Free Radical Biology and Medicine, 2008
Polymorphisms in the endothelial nitric oxide synthase (eNOS) gene have been associated with variations in nitric oxide (NO) formation and response to drugs in white subjects. We examined whether genetic polymorphisms (T-786C, b/a intron 4 and Glu298Asp) and haplotypes of the eNOS gene affect NO formation in 179 healthy black subjects. To assess NO formation, we measured the concentrations of nitrite in the plasma, red blood cells and whole blood.
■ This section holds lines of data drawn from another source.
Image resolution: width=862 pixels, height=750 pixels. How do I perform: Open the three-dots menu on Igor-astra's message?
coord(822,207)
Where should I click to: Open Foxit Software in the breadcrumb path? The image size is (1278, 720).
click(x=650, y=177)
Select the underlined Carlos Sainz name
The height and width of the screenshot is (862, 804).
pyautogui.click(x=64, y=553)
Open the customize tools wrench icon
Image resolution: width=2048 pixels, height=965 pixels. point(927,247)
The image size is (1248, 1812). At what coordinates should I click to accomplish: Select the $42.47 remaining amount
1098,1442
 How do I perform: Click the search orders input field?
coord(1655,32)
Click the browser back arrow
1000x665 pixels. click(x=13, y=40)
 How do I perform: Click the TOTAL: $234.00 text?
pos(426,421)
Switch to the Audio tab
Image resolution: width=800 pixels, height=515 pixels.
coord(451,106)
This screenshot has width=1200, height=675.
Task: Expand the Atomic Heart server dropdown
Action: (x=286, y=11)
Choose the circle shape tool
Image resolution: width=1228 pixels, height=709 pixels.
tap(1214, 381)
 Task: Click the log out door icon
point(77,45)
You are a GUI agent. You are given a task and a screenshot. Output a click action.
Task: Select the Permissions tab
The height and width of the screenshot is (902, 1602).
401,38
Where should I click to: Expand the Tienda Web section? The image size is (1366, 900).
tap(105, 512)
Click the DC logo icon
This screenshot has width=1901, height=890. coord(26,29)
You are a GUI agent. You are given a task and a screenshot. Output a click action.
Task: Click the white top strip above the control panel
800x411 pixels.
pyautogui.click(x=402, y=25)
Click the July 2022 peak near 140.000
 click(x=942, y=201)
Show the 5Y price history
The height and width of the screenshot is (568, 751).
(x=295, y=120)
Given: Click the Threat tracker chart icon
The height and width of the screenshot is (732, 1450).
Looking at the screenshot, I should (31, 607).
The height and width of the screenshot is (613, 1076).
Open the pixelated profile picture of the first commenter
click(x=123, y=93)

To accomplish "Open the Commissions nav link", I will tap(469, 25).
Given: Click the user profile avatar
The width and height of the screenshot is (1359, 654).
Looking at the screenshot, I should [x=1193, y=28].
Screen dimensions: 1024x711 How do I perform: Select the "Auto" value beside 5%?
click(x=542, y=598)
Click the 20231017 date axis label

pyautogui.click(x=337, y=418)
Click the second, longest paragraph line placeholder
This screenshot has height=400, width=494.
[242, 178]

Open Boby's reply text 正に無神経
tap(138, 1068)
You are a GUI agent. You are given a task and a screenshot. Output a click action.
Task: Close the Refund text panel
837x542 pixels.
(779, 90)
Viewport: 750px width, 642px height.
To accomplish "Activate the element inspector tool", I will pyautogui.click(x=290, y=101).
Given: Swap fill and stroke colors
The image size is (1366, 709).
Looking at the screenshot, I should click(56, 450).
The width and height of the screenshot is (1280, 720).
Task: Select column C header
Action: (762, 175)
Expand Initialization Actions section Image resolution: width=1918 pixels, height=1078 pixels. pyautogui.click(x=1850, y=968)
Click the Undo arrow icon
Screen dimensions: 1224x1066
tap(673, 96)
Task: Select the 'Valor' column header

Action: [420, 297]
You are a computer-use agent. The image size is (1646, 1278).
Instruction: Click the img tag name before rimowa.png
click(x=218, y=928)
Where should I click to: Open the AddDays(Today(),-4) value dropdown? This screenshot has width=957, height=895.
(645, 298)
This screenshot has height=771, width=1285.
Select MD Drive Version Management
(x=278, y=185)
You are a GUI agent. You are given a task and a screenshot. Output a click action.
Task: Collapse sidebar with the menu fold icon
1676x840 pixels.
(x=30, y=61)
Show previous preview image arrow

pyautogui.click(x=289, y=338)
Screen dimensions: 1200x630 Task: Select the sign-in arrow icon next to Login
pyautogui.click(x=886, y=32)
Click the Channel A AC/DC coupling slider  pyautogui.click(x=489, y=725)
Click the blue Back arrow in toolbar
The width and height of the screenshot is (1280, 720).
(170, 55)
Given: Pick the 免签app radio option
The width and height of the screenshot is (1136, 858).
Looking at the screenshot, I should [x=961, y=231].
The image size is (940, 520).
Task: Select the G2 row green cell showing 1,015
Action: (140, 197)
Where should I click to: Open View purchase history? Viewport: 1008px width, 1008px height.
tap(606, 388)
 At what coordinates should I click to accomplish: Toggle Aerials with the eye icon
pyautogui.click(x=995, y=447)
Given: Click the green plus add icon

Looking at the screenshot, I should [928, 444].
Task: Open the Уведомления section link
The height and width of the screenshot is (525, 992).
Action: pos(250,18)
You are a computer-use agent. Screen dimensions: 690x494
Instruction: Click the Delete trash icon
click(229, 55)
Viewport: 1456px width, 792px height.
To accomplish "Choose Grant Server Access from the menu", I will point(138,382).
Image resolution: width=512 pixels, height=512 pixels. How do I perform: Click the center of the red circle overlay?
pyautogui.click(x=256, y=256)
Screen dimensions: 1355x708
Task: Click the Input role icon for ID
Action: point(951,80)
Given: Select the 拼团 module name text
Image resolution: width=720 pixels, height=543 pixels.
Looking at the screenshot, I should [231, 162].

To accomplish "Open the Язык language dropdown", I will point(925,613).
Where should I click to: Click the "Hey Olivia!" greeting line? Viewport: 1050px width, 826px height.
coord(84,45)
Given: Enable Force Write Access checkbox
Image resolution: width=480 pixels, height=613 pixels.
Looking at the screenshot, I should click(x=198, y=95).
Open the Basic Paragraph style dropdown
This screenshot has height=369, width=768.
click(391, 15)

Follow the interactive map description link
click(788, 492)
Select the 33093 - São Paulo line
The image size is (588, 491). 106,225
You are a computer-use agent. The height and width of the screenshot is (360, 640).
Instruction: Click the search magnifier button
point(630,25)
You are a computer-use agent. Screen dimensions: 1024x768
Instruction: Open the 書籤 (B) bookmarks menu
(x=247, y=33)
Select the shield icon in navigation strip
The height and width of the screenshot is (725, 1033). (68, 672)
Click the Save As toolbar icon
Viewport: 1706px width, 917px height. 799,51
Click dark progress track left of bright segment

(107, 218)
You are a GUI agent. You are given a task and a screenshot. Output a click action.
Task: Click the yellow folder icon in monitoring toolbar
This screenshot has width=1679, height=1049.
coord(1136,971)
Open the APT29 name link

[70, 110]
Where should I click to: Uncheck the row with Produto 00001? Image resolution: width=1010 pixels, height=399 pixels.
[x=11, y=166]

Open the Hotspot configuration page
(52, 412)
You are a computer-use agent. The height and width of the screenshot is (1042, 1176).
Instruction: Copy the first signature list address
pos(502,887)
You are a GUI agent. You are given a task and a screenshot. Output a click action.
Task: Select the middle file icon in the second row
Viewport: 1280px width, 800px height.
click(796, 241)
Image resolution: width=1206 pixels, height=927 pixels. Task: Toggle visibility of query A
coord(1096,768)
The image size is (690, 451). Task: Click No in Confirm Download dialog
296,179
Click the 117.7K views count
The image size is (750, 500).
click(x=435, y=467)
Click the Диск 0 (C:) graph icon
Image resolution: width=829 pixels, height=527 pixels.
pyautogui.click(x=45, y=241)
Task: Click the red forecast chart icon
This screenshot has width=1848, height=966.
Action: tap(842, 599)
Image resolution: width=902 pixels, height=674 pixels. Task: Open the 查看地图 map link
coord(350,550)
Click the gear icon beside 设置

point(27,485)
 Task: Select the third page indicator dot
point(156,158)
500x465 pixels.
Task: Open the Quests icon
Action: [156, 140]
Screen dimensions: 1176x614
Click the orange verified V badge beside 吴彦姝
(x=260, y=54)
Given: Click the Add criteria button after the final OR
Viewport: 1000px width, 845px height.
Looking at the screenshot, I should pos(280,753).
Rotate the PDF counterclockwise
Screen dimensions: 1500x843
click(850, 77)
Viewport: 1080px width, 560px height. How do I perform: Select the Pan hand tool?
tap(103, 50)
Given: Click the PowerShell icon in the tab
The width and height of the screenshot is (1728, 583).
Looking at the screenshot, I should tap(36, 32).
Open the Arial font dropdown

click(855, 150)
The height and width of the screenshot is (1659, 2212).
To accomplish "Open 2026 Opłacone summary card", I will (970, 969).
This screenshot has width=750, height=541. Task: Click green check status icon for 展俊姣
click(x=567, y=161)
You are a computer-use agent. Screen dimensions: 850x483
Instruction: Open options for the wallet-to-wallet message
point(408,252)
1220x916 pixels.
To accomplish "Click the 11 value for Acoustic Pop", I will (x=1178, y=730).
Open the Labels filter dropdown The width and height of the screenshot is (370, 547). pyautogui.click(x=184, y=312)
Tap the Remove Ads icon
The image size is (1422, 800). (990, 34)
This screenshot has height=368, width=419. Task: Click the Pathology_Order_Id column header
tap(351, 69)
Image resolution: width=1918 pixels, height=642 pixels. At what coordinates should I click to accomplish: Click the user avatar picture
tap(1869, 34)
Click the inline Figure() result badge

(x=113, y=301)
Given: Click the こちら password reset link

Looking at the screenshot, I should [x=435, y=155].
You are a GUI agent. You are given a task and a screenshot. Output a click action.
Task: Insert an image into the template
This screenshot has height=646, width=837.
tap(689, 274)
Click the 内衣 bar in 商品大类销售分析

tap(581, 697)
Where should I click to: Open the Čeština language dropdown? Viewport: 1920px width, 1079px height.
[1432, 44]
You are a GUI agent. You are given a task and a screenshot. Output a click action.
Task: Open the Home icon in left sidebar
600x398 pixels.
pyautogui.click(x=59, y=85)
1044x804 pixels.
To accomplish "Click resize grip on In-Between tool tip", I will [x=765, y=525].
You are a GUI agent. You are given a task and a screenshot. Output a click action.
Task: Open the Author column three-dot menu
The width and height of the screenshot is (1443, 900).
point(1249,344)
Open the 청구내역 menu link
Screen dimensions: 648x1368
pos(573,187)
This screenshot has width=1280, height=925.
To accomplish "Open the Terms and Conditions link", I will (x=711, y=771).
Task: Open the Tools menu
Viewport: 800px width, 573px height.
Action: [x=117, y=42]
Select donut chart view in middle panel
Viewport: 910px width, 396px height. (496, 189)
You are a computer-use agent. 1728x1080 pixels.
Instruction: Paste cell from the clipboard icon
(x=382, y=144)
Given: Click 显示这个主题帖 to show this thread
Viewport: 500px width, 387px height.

Although we found no effects of individual eNOS polymorphisms on NO formation, we found that the 'C-4b-Glu' haplotype is significantly more common in subjects with low circulating plasma and whole blood nitrite concentrations compared with subjects with high circulating nitrite concentrations (both Po0.0007). These findings reproduce previous findings in white subjects and are consistent with the idea that defining genetic markers is more important than ethnic classification, at least in terms of NO formation.